Why the Queen and Prince Philip could part ways after his 100th birthday

Her Majesty and the Duke of Edinburgh usually live in separate residences

Queen Elizabeth II and Prince Philip, Duke of Edinburgh attend The OUT-SOURCING Inc Royal Windsor Cup 2018 polo match at Guards Polo Club on June 24, 2018 in Egham
(Image credit: Photo by Antony Jones/Getty Images)

The Queen and Prince Philip have been spending the UK’s lockdown together at Windsor Castle, though its thought possible they could part ways for their separate residences this summer.

The Queen and Prince Philip will have been married for an impressive 74 years this November. The devoted couple have been each other’s constant companions throughout the Queen’s 69-year-long reign, and have been a vital source of support throughout the challenges posed by the pandemic. However, despite being based at Windsor Castle together since autumn last year, this cohabitation hasn’t been customary for the royal couple in recent years.

→ SOURCE INFORMATION:
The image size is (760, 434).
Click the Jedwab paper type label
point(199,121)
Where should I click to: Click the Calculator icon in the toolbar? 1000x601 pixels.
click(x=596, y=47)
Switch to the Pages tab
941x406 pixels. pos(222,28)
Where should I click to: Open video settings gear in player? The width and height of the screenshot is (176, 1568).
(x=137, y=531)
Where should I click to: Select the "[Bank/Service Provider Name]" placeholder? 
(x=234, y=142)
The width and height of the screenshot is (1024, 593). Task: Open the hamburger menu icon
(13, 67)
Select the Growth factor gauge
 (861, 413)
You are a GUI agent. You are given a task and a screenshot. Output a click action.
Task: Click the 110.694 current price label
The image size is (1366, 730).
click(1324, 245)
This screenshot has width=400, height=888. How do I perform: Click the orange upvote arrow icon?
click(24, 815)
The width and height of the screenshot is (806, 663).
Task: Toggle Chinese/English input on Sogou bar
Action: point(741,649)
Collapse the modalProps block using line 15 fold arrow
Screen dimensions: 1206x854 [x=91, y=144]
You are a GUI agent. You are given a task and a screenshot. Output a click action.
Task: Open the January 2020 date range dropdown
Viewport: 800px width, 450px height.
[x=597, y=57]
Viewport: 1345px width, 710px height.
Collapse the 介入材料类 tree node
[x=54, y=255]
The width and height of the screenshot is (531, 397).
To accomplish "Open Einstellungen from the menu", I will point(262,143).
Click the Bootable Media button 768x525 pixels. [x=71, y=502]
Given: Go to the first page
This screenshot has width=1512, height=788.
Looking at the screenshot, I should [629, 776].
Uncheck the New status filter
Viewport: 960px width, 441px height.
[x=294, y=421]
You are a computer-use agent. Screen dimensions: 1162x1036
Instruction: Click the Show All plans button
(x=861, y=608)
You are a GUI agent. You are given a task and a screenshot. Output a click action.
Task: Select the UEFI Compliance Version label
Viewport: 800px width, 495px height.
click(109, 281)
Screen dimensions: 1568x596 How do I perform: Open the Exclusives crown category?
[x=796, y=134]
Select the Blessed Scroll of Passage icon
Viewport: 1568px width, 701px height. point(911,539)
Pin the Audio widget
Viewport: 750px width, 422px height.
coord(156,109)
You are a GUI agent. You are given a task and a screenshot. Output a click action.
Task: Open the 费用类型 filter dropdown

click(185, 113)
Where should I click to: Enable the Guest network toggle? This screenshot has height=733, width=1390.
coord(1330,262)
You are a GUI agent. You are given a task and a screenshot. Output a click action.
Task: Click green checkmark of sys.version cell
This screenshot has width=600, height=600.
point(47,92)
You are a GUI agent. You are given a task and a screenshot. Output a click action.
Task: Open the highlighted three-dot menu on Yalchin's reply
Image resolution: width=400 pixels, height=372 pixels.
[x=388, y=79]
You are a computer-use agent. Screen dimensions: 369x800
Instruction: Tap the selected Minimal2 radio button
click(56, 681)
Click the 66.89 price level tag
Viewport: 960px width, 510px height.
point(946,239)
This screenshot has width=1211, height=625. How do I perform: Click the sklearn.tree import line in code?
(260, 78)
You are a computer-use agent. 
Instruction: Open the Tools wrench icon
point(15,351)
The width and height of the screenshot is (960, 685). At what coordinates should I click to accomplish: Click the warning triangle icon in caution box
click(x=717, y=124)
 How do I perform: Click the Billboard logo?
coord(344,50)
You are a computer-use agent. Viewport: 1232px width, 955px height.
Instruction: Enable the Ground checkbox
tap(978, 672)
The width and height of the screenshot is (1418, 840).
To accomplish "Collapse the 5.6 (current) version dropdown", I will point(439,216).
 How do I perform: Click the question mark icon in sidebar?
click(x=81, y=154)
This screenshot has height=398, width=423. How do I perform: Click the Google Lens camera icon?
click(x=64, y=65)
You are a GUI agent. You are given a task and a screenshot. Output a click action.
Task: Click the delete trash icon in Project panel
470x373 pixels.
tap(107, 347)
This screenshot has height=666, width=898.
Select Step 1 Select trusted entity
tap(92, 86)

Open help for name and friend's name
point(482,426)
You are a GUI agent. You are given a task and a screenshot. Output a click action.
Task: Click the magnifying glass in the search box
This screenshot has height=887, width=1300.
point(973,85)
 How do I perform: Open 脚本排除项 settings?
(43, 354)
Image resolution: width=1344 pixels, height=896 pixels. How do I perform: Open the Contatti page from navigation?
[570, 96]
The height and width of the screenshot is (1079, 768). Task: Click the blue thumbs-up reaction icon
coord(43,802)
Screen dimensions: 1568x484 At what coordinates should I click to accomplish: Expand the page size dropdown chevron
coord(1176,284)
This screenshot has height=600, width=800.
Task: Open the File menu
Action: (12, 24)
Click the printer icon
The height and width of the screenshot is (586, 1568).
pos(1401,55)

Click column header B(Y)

→ WORK TO COMPLETE: List every person named in the article about the Queen and Prince Philip, giving each person only once.

→ ANSWER BOX: Queen Elizabeth II, Prince Philip (Duke of Edinburgh), Antony Jones